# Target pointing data
_ _ _ _ _ _ _

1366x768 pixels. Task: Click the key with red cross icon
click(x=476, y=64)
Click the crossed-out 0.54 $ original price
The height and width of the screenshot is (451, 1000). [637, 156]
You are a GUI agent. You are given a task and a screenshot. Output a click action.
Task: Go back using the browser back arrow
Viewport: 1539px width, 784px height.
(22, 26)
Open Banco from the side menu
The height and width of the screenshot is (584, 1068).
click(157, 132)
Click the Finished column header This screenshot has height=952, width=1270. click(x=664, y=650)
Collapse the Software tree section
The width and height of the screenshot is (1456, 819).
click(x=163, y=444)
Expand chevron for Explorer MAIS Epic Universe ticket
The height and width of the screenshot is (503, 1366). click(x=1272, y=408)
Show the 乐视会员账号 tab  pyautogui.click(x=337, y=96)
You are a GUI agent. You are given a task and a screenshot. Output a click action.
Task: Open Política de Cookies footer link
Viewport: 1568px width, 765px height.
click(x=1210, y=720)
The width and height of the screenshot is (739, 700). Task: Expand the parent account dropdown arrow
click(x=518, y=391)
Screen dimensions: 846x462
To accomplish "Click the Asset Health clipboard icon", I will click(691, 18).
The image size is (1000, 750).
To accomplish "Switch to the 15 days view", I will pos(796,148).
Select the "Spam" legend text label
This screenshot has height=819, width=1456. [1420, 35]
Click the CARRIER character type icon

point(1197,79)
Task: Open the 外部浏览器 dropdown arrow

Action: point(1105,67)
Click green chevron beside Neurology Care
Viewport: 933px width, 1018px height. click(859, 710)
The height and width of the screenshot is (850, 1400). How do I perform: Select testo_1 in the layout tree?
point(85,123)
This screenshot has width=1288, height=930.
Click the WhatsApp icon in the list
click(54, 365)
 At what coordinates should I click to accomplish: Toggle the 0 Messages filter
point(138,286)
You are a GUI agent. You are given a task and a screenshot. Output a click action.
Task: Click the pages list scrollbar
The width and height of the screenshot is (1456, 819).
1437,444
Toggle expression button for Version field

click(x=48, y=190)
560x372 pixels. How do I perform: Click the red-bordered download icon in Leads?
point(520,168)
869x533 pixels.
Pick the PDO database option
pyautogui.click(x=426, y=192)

_ _ _ _ _ _ _

# Work to do
Tally the lines in the listing above that contain the string "Open", with case counting. Give only the number.

# Result
3